A similar degree of suspension of disbelief is required by the idea that Somerton Man was an alien/human hybrid. As a matter of fact, this theory requires that disbelief be not so much suspended as hung out of the window by its heels. I suspect that the theorists watched The X Files and thought it was fact. Still, it’s an attractive hypothesis, based on the fact, uncovered by Professor Abbott, that Somerton Man had some unusual genetic features – those odd teeth and strange ears. However, strange ears do not a Vulcan make, nor a fairy, werewolf, elf or supernatural personage of any sort. Despite what you may have read in Twilight. Despite the novels of Charlaine Harris. No, really. Srsly.
In the end, after all the theorising, Somerton Man remains an ambiguous figure. Was he on our side or on their side? Was he a good guy or a bad guy? Where did he come from, what was he doing there, how did he die? Only a novelist, I suggest, could possibly provide a solution, because every hypothesis put forward so far has had to ignore at least one of the facts, like the Marx brothers packing a suitcase by cutting off the bits which don’t fit. And my own solution is only a story, or rather, several stories; and I am a storyteller who draws inferences from many sources.
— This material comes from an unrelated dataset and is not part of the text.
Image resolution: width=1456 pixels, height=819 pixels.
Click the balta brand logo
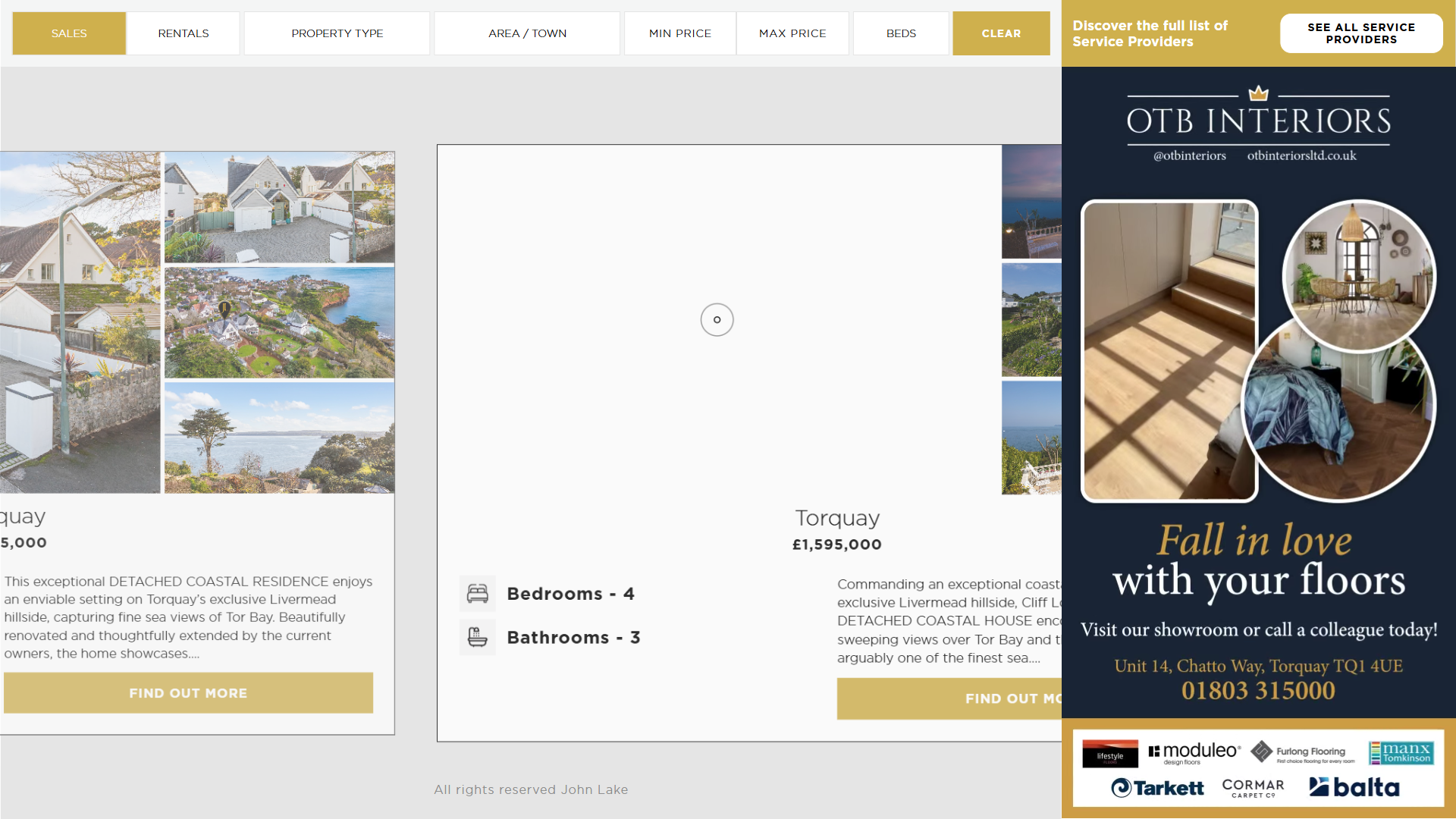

We cannot really hope to solve this mystery now, even if we dig up poor Somerton Man and trace his blood relatives by their DNA or the shape of their ears.
When I asked my father to expand on the story of Somerton Man, he confessed that he knew no more. But then he said ‘It’s because it’s a mystery, see, little mate, stories where you know the solution, you forget about them. But if you don’t know – if you can’t know – well, they stick in your mind’.
And they do. It has stayed in my mind all these years.